Financial Investors are betting that the pound will plunge, says Barclays, with traders building up short positions against the pound following the Reeves Budget.
Hedge-funds and assets managers are increasing their bets that the price of the pound will decline in reaction to the Chancellor’s tax raising plans. This is according to Mimi Rushton, global head of currency distribution at Barclays.
Barclays said that investors are now holding more short bets than long positions against the currency, where traders buy sterling in anticipation of its value rising.
Investors now hold more short bets against the pound than long term bets following the Budget, according to Barclays.
Bond experts like Marc Ostwald, at ADM brokers, say that ‘When they looked at it in the cold light of day, they realised that the Budget won’t do what it says on the can.’ The taxes crush small companies and can’t catalyse growth and investment. They just raise inflation.
‘There is a whiff of worry about the £300bn of debt issuance planned for this fiscal year, though not yet a worry about the integrity of UK sovereign debt itself. It is not a Kwarteng red card, but it is a Rachel Reeves yellow card,’ said Ostwald.
Recalling the catastrophic 2008 financial crisis, ‘the Bank of England can always backstop the gilt market with electronic money in extremis. That is the beauty of borrowing in your own currency, backed by your own sovereign lender-of-last resort’, commented the Daily Telegraph’s economics editor.
The UK economy is now described as a ‘stagnation nation’ of low growth where the steel industry has just closed down its last blast furnaces in Wales and Scunthorpe, where licences for new North sea oil fields have stopped, and where the domestic oil refinery at Grangemouth has closed, with the result of a greater trade deficit.
Already, the Office for Budget Responsibility (OBR) says the Chancellor’s front-loaded stimulation of extra day-to-day spending – 8per cent over two years in real terms – will cause the economy to be unable to meet production demands and overheat. This short term spending will inevitably cause higher inflation, higher interest rates and higher mortgage interest payments.
In fact the OBR rubbished Reeves’ budget predictions, stating that, ‘these margins are a small fraction of the risks around the central forecast’, which depends crucially on highly uncertain judgements on the paths for productivity, inactivity, net migration, interest rates and inflation.’
‘Britain risks lurching from an illusory boomlet to a very real bust in three years, as the Chancellor is forced to tighten fiscal policy violently to meet her “stability rule”.’
This ‘violent’ tightening will involve huge attacks on trade union rights, the privatisation of the NHS, and massive attacks on municipal councils and council tax rises. Already we have a number of councils around the country going bankrupt and sacking staff and cutting wages.
Over 750 NHS staff are currently striking at St. Thomas’ Hospital in central London, against outsourcing under a Labour government and mass sackings. ‘Greater efficiency’ savings and a greater privatisation of the NHS are government priorities.’
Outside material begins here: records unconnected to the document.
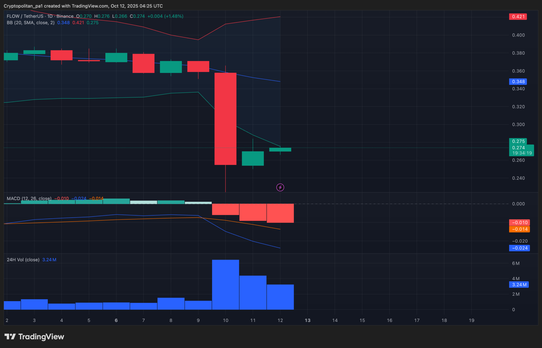The width and height of the screenshot is (542, 348).
Task: Click the green 0.275 lower band price label
Action: point(518,141)
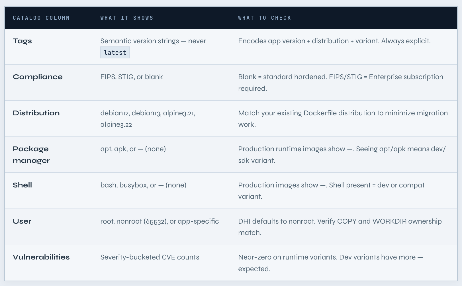
Task: Select the Distribution row label
Action: tap(36, 113)
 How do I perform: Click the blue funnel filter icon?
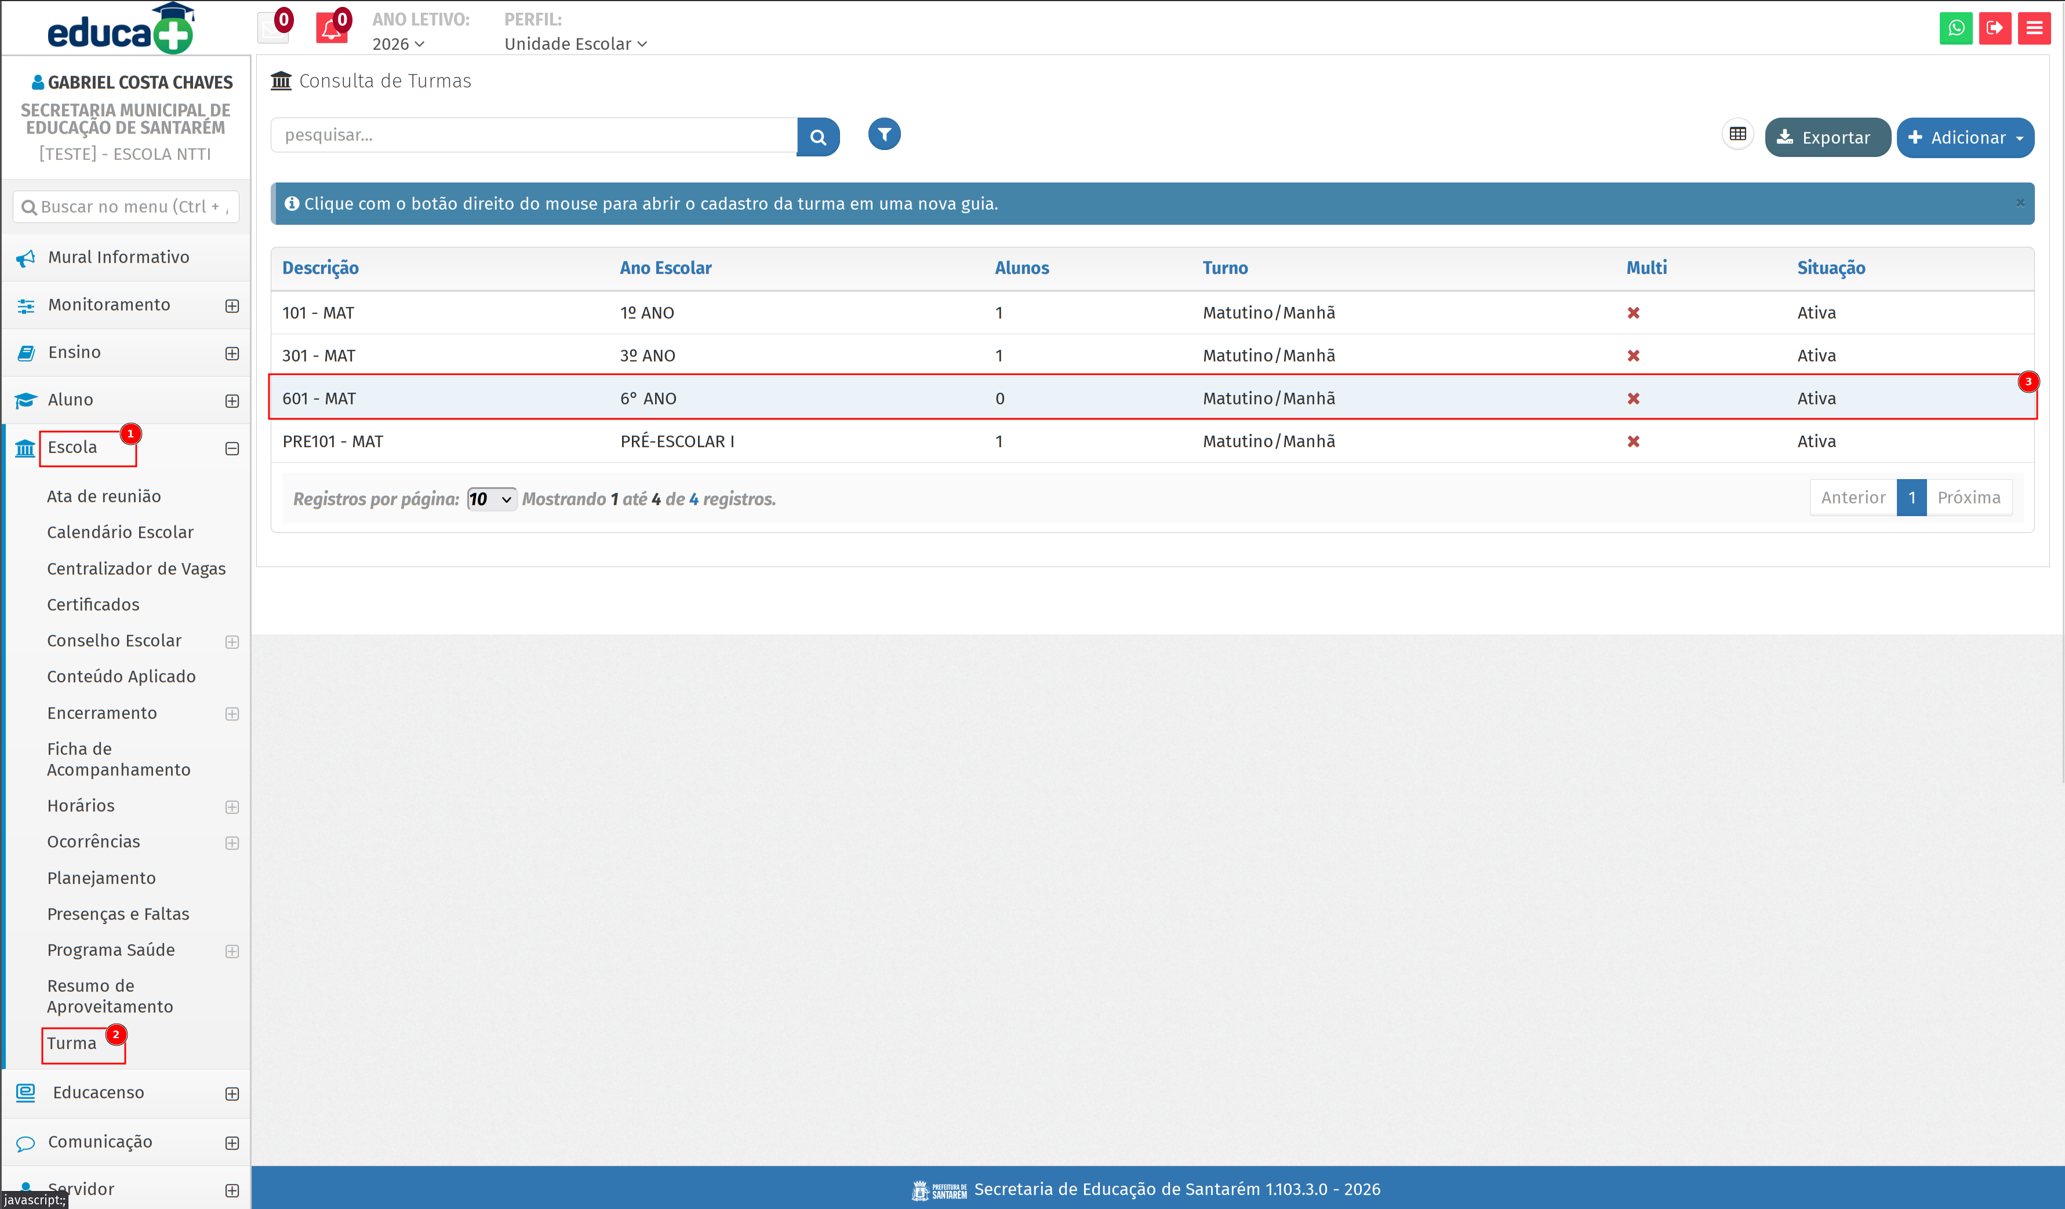click(x=884, y=134)
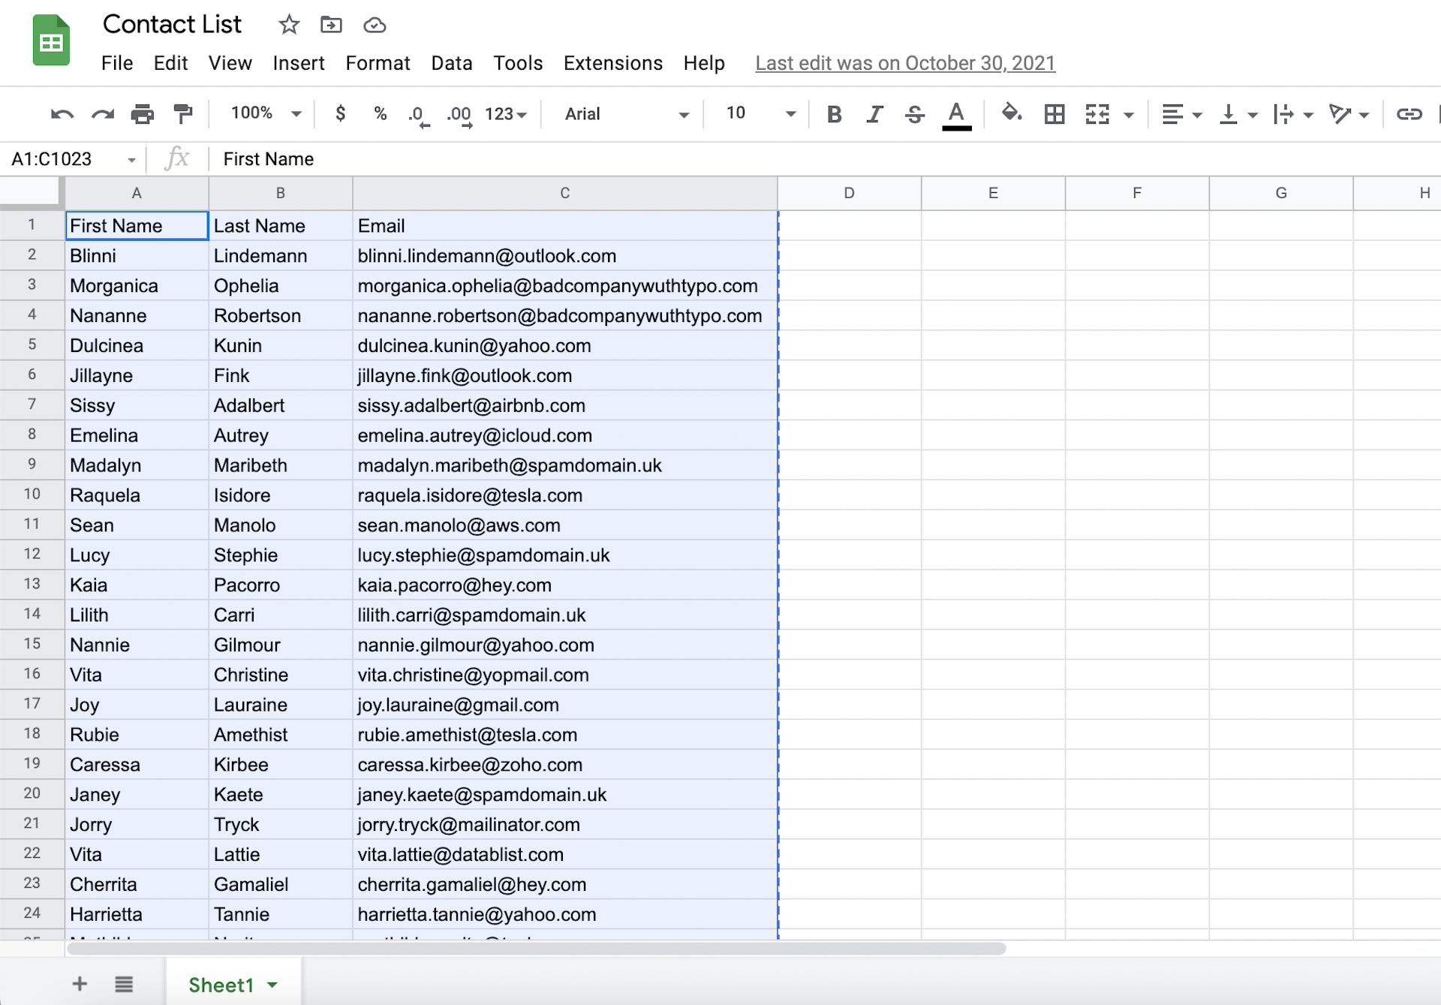Viewport: 1441px width, 1005px height.
Task: Open the Borders menu
Action: coord(1054,113)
Continuous press comments say that the UK cannot grow without more people in-work; and without welfare ‘reforms’, ie savage cuts, there can be no serious growth. Hence the Labour government’s push to get long-term sick and disabled people off benefits to force them to work.
Reeves’ budget is already coming apart due to the huge economic debt crisis engulfing the global economy. Labour is attempting to rescue the UK capitalist economy by smashing the Welfare State and the trade unions, and continuing its support for imperialist wars in Ukraine and Palestine and the Middle-east.
The trade union leaders are too frightened to lift even a finger. Now is the time to build the WRP and the YS rapidly to lead the much-needed British Socialist Revolution! There is not a moment to lose!